(Data for the task Opens)
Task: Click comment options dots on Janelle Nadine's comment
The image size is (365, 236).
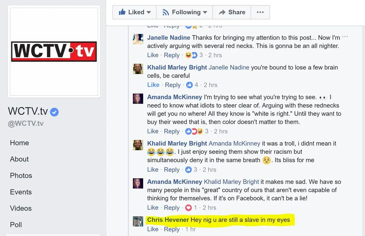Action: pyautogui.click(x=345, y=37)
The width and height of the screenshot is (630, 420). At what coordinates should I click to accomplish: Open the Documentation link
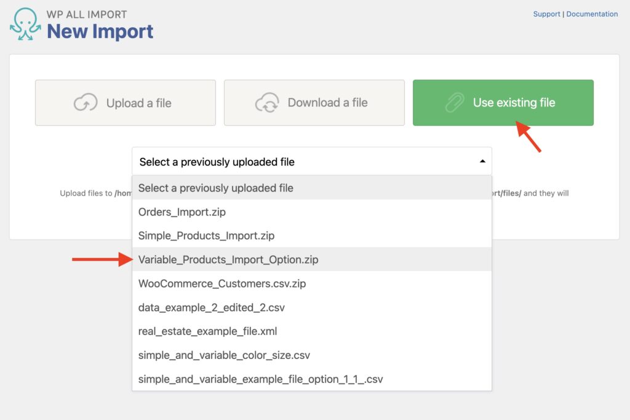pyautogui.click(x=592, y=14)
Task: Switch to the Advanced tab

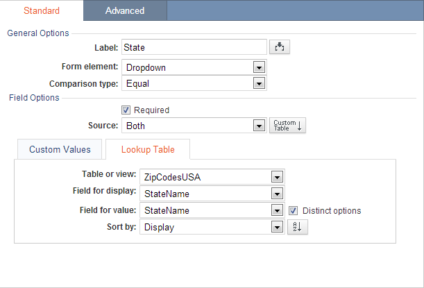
(Data for the task Closes)
(Data for the task Opens)
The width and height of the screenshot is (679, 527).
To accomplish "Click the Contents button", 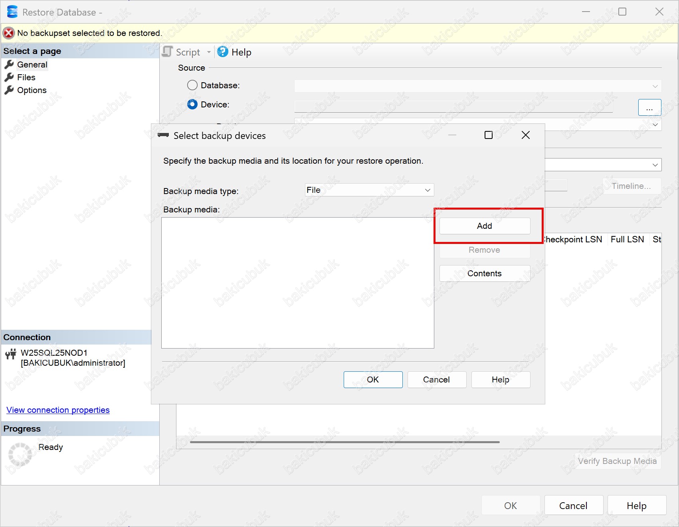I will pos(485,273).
(Data for the task Closes)
Would you write out exactly the lines above, starting at the line containing "The image size is (365, 236)." and stopping after the line containing "Task: Switch to the Advanced tab"? Omit the pictures.

Task output>
The image size is (365, 236).
Action: pyautogui.click(x=345, y=37)
The width and height of the screenshot is (630, 420). At what coordinates should I click to accomplish: Open the Documentation link
pyautogui.click(x=592, y=14)
Task: Switch to the Advanced tab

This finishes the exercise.